Ad Arezzo il nuovo centro di Pneumologia Intensiva e Orientamento Riabilitativo con centro di svezzamento dalla ventilazione meccanica 
 
Deliberata dalla Direzione della Ausl Toscana sud est la nascita di un centro interamente pubblico dedicato alla riabilitazione intensiva pneumologica che abbatte i tempi di degenza ed è vicino ai pazienti con gravi patologie respiratorie

 
Il recente ampliamento dei posti letto di UTIP nel contesto della Pneumologia di Arezzo ha aperto le porte alla definizione del nuovo centro Pneumologico di Intensivo con vocazione Riabilitativa dentro l'ospedale San Donato.

A differenza dei centri di Riabilitazione Pneumologica delle altre due aree vaste sanitarie della Toscana gia' attive, dove queste strutture sono gestite da privato accreditato, quella della Ausl sud est è completamente pubblica ed è localizzata all'interno dell'ospedale e nello specifico nel reparto specialistico che si occupa della cura e dello studio delle malattie respiratorie secondo diversi livelli di intensita' di cura, cioè la Pneumologia e  l'UTIP.

La Riabilitazione Intensiva Pneumologica si rivolge ai pazienti che hanno superato l'attacco respiratorio acuto in UTIP, ma che rimangono dipendenti in modo parziale o totale dalla ventilazione meccanica con o senza cannula tracheostomica o che devono essere dimessi a domicilio con un ventilatore meccanico.
Con questo percorso la Ausl Tse si pone all'avanguardia  secondo un percorso specialistico, coordinato dallo Pneumologo, che ha un apporccio innovativo, multidisciplinare e multi-professionale con fisioterapisti, fisiatri, infermieri OSS, il tutto  per permettere il massimo del recupero della funzione sia respiratoria che motoria di pazienti critici che altrimenti prolungherebbero la loro degenza nelle Rianimazioni o nell' UTIP.

La novita' è che, per la prima volta,  viene data al cittadino di Arezzo e dell'intera area vasta sud est, la possibilità di iniziare e completare il percorso specialistico di cura e riabilitazione in una stessa struttura specialistica, dopo una grave malattie respiratoria, prima di rientrare al proprio domicilio.
In questo modo il cittadino che presenta questa grave insufficienza resporatoria  è al centro di un percorso completo di cure pneumologiche che passa dalla fase acuta,  alla riabilitazione e si conclude con la alla dimissione.

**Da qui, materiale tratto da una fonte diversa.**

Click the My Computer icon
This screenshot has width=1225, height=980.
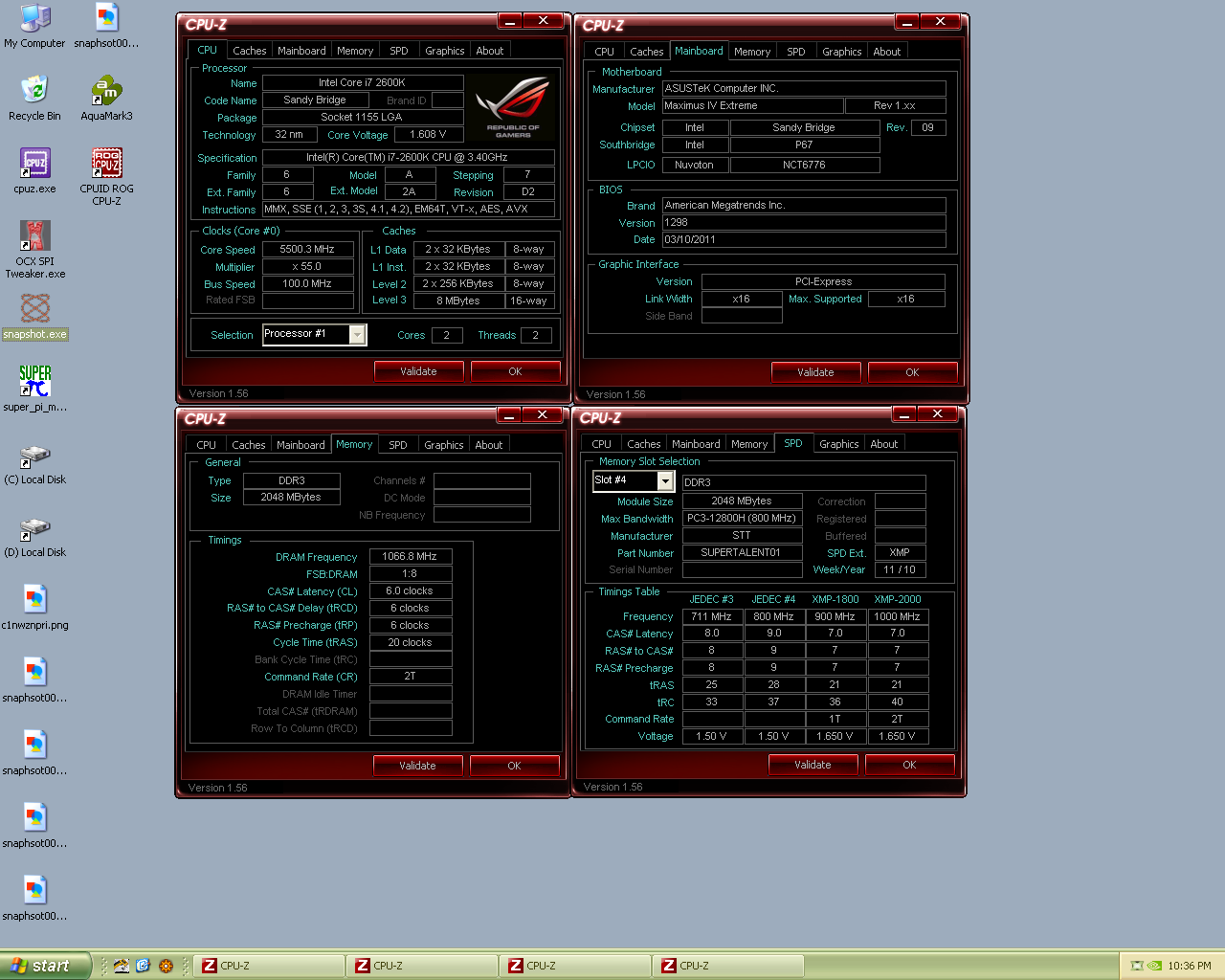(34, 19)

L'avvio di questo percorso riabilitativo intensivo, ratificato da questa delibera, permetterà anche un accorciamento dei tempi di degenza ed un netto miglioramento anche per i pazienti e i loro familiari che non dovranno spostarsi fuori dal proprio territorio, inoltre la stretta collaborazione di rete tra tutte le pneumologie presenti nella Ausl Toscana sud est permetterà di ottimizzare interventi, terapie e percorsi di riabilitazione.

Per comprendere le dimensioni e l'impatto di questo percorso, è sufficiente ricordare che ogni anno l'Unità di Terapia Intensiva Polmonare (UTIP)  di Arezzo tratta, con successo, circa 300 pazienti, di questi il 15% presentano necessità di trattamento riabilitativo intensivo pneumologico.
Il recente ampliamento dei posti letto di UTIP nel contesto della Pneumologia di Arezzo ha, quindi, aperto le porte a nuovi scenari per le cure specialistiche del paziente con malattia respiratoria grave.